"Non so cosa è successo quella notte e per questo non accuso nessuno. Una cosa però la chiedo: giustizia. Si faccia chiarezza, il prima possibile".

Dice di non cercare vendetta, Luca Mandas. Ma solo la verità. Il giorno dopo il funerale della mamma Joelle Demontis, la 58enne uccisa la notte di venerdì forse al culmine di una lite in un appartamento di via dei Donoratico, accetta di parlare a patto che non gli si chieda delle indagini. "Anche perché - spiega - ne so poco o nulla". Trentaquattro anni, più di dieci dei quali trascorsi nel centro Caritas di viale Sant'Ignazio, ha letto sui giornali dell'arresto dei due sospettati del delitto, Giorgio Reciso e Marta Dessì, anche loro ex ospiti della Caritas che dividevano l'appartamento con la vittima. "Li conosco, certo. Soprattutto lei, ma non mi va di parlarne". A lui adesso interessa soprattutto ricordare la madre, con cui ha condiviso la fatica di un'esistenza spesso ai margini, "perché voglio che si sappia che era una splendida persona che nella vita ha soltanto avuto tanta sfortuna".

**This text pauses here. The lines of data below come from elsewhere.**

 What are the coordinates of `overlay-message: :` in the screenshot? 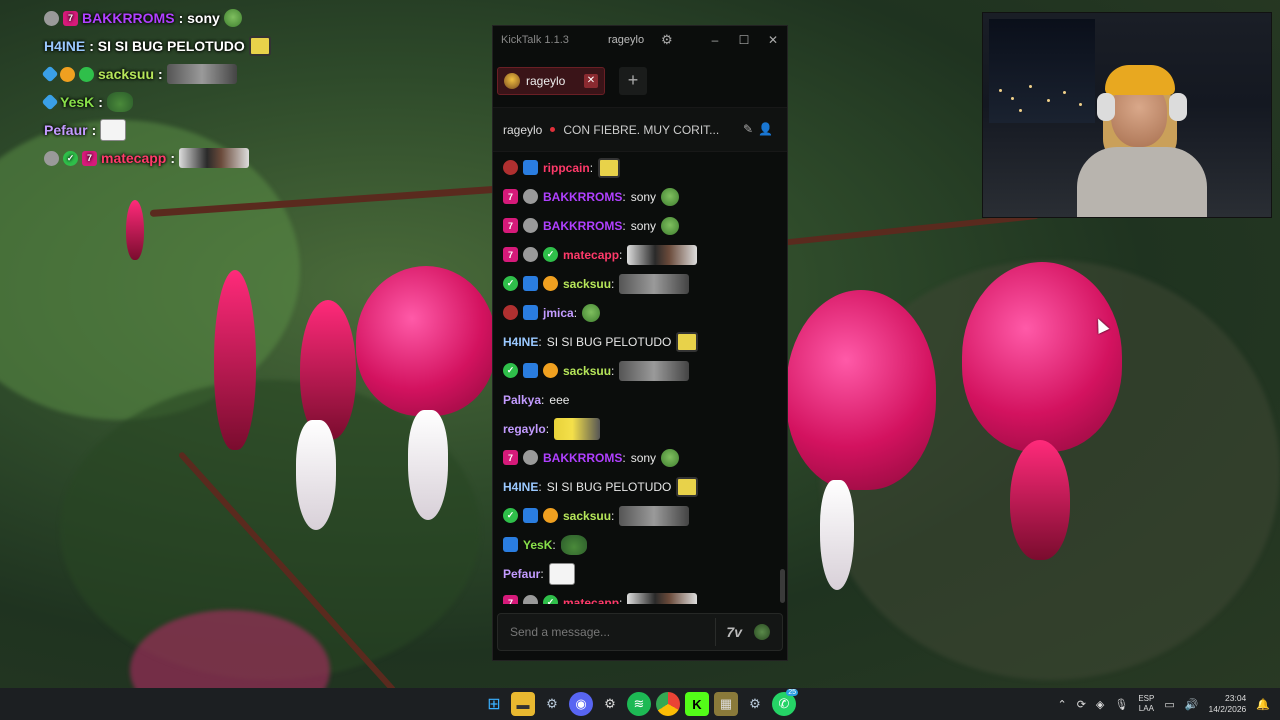 It's located at (100, 102).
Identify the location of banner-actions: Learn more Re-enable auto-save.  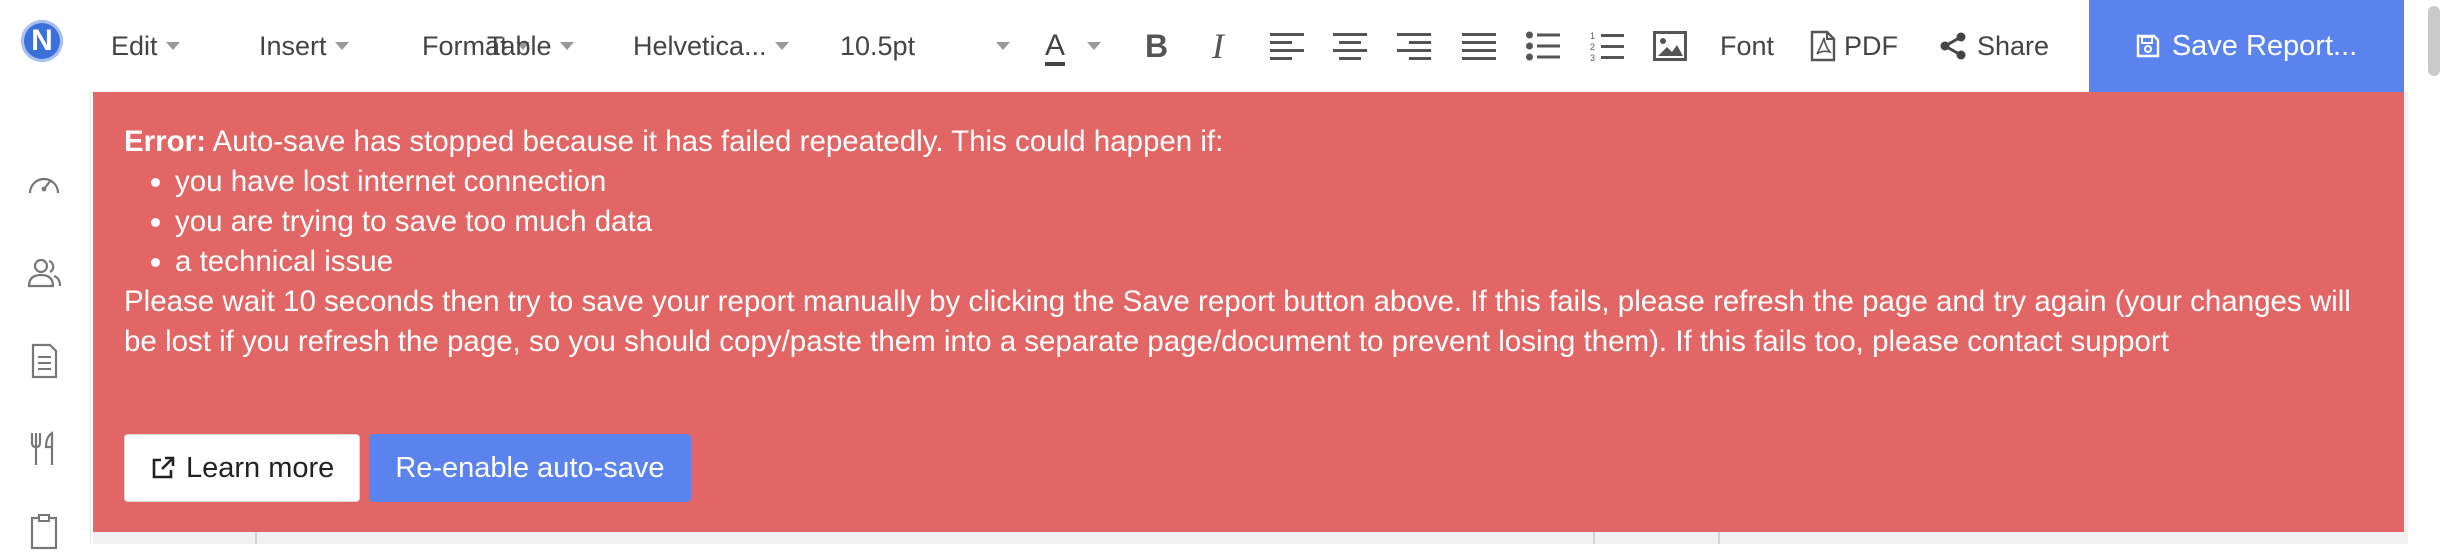
(408, 468).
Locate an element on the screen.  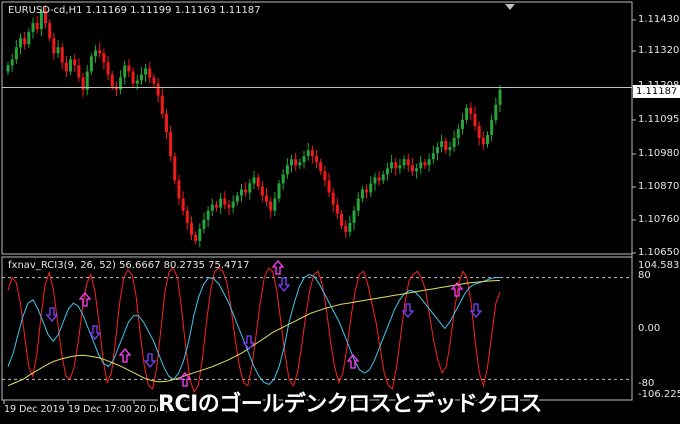
indicator-axis-label: 0.00 is located at coordinates (650, 328).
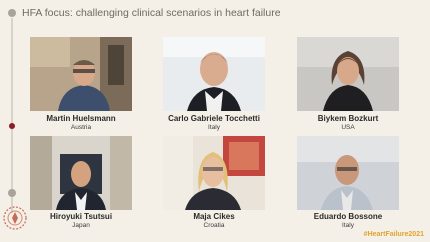 The height and width of the screenshot is (242, 430). What do you see at coordinates (81, 216) in the screenshot?
I see `participant-name: Hiroyuki Tsutsui` at bounding box center [81, 216].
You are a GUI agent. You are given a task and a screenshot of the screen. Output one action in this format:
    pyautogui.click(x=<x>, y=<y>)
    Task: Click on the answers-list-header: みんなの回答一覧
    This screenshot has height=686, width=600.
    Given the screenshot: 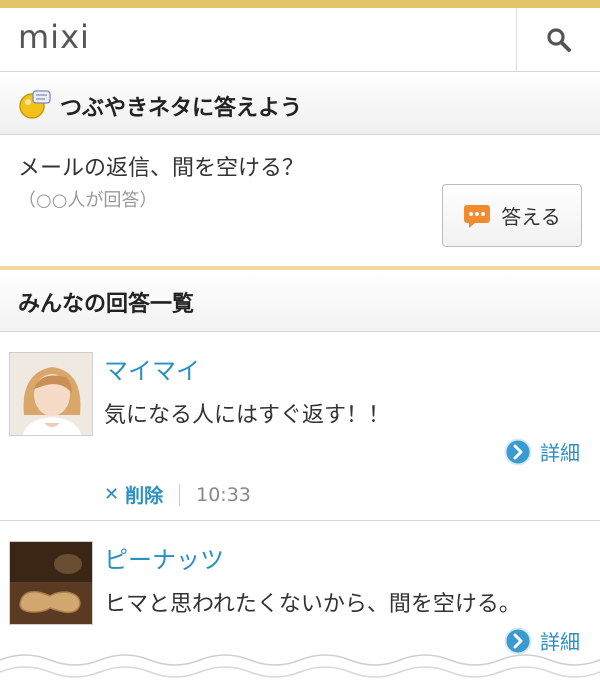 What is the action you would take?
    pyautogui.click(x=300, y=301)
    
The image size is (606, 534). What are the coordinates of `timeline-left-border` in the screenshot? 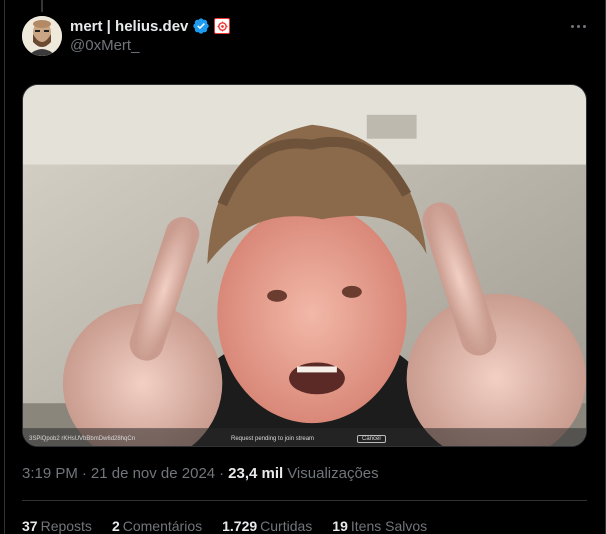 It's located at (4, 267).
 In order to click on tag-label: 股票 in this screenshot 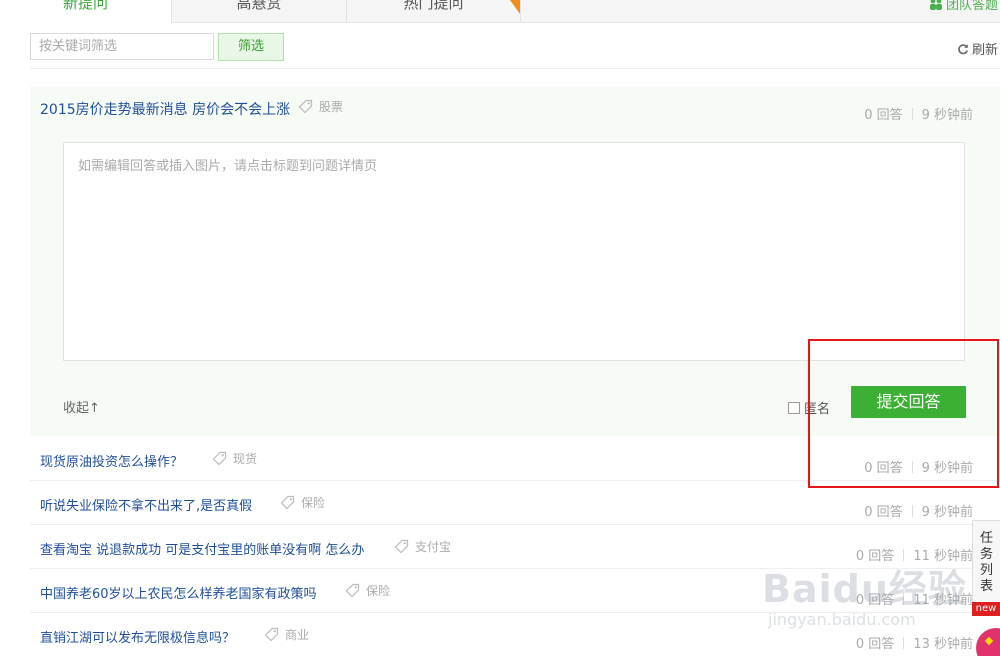, I will do `click(332, 107)`.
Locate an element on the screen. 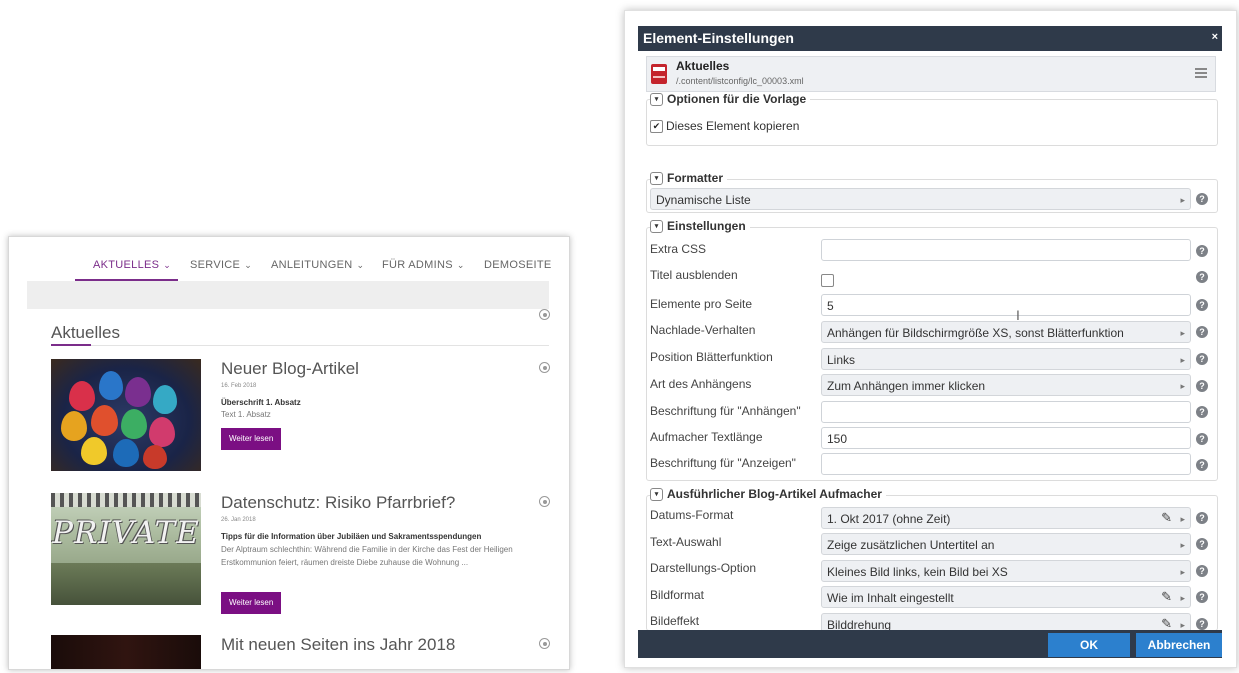  date-format-select: 1. Okt 2017 (ohne Zeit) ✎ ▸ is located at coordinates (1006, 518).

Quando l'ha vista l'ultima volta?

"A giugno, quando è andata via dal centro Caritas dove io alloggio ancora oggi. L'ho vista salire su un taxi e poi non ho saputo più niente di lei. Non sapevo neanche dove fosse. Io poi non ho il telefonino. Ma non ero preoccupato, se l'è sempre cavata da sola".

I rapporti tra voi com'erano?

"Buoni, ma ognuno faceva la sua vita. Ci incontravamo sempre alla Caritas. L'ultima volta che ci ho parlato è qualche giorno prima che se ne andasse. Ci siamo incontrati alla macchinetta del caffè, ho scherzato con lei e l'ho fatta ridere".

Ha idea del perché dopo tanti anni è andata via dalla Caritas?

"Questo non lo so. A me non ha detto niente prima di salire su quel taxi. Però negli ultimi tempi la vedevo strana, non sapevo cosa le stesse succedendo, ma avevo i miei problemi e non ho approfondito".

Come ha saputo quello che era successo?

"Sabato è venuto mio padre alla Caritas per avvisarmi, però era distrutto e non è neanche riuscito a parlare. Me l'ha detto un'amica. 'Tua mamma non c'è più' sono state le sue parole. Parole che non dimenticherò mai".

Sa se sua madre aveva mai avuto problemi con qualcuno, ad esempio con le persone accusate?

"Io so solo che litigare con mia madre era impossibile. Lei era solare, una donna generosa che aiutava tutti nel momento del bisogno. Dava consigli a chiunque potessero servire, era una persona tranquilla e sempre disponibile, non a caso alla Caritas la chiamavano tutti mamma".

Sua madre non ha avuto una vita facile, ha voglia di raccontarci qualcosa di lei?

"Era nata in Tunisia ma a sei anni d'età era tornata a Cagliari con la madre e il padre, che era sardo. I ricordi più belli che ho di lei sono legati alla mia infanzia. Mi chiamava Luchino e mentre giocavo lei cucinava e sbrigava le faccende domestiche. Mi portava al mare o al parco, sono stati momenti di grande serenità e felicità per tutta la famiglia".

Poi cosa è successo?

"Tuttò è cambiato quando i miei genitori si sono separati. Io avevo 12 anni e sono andato a vivere con lei dalla mia nonna materna, mentre mia sorella minore è rimasta con mio padre. Ma le cose sono precipitate dopo la morte di mia nonna nel 2002, siamo dovuti andare via dalla casa e siamo finiti alla Caritas. A quel punto sono iniziati i veri problemi. Però il mio rammarico più grande è che non abbia potuto coronare il suo sogno, che era quello di trasferirsi in Francia dove aveva dei parenti".

Come sono stati questi giorni?

"Molto duri, perdere una madre e per giunta in quel modo è terribile. Però ho avuto anche tanta solidarietà e voglio ringraziare tutti quelli che mi stanno vicino in questo momento, in particolare il personale Caritas, gli amici e la mia famiglia. Al funerale non mi aspettavo tutta quella gente, vuol dire che tante persone le volevano bene. Di certo io non la dimenticherò mai e resterà sempre nel mio cuore".

Cosa si aspetta dall'inchiesta?

"Che si scopra chi l'ha uccisa così brutalmente, nient'altro. Chiedo giustizia".